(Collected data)
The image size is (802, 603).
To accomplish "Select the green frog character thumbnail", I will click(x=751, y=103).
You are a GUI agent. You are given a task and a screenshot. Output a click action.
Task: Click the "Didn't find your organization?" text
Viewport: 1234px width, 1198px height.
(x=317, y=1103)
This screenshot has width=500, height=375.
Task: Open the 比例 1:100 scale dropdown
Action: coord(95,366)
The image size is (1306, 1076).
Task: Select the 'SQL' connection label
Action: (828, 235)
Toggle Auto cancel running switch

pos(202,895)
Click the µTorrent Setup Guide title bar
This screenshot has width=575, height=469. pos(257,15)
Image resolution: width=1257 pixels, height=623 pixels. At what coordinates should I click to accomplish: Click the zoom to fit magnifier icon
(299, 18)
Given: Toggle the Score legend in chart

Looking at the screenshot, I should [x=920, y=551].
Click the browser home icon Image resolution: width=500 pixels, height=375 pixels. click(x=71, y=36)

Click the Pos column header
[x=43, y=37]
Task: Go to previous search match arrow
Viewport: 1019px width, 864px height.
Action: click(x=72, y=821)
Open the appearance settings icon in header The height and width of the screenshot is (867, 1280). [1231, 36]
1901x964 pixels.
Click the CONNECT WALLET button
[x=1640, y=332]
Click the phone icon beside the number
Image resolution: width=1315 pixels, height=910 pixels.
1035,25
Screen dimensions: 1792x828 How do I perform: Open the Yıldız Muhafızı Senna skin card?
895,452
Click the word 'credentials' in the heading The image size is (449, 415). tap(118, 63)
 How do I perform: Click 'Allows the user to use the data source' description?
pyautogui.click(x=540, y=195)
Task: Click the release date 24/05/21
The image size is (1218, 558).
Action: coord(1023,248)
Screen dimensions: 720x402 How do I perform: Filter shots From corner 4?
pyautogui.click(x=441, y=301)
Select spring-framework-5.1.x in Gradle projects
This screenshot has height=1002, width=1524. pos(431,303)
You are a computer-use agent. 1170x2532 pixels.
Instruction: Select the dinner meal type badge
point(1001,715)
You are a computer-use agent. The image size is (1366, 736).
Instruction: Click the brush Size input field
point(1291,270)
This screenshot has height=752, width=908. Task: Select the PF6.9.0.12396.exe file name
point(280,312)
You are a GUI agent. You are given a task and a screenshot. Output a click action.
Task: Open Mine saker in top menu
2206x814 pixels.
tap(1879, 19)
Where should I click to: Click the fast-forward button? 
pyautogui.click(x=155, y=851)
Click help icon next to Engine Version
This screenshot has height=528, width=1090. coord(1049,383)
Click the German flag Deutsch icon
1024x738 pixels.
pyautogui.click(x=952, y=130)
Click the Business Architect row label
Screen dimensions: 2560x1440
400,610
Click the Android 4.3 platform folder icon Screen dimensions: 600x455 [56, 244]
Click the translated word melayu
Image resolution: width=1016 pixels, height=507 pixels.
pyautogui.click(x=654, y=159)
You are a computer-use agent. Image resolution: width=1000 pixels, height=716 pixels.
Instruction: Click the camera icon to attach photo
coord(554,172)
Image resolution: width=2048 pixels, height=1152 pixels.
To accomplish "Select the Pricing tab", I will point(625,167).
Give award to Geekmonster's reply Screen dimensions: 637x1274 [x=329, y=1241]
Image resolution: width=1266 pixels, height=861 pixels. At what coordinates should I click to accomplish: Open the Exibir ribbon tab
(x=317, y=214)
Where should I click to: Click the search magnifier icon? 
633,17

— WHAT IS NEEDED —
Only lines containing the string "word" are needed. Pull each of them out of the records above.

— RESULT FOR THIS EXERCISE —
Click the word 'credentials' in the heading The image size is (449, 415). tap(118, 63)
Click the translated word melayu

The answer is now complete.